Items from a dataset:
========

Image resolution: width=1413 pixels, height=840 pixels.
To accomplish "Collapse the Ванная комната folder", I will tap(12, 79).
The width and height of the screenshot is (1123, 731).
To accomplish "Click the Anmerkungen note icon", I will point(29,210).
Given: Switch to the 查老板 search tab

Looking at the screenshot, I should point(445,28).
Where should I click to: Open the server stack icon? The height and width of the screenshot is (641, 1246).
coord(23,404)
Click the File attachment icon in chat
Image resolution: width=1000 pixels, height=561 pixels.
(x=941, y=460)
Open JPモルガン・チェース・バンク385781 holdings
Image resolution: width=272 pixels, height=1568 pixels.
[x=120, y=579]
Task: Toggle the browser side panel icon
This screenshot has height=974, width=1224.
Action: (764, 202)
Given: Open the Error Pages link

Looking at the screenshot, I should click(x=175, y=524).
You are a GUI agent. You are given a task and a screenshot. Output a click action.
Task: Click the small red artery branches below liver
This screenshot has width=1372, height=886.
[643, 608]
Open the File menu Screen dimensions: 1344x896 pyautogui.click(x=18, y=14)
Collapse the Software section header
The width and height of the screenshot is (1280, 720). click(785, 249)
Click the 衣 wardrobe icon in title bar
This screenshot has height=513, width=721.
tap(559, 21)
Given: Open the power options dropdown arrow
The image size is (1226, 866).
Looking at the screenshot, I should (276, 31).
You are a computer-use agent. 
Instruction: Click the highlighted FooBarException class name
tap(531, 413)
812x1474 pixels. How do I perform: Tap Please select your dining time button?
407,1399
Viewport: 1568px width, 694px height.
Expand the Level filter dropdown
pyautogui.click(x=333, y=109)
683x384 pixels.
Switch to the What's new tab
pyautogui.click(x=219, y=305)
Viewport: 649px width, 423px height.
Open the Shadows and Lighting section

========

Try it :: Restate word for word the lines running from the line that holds "Viewport: 1568px width, 694px height." to the final line of the entries.

Exercise result ::
Viewport: 1568px width, 694px height.
Expand the Level filter dropdown
pyautogui.click(x=333, y=109)
683x384 pixels.
Switch to the What's new tab
pyautogui.click(x=219, y=305)
Viewport: 649px width, 423px height.
Open the Shadows and Lighting section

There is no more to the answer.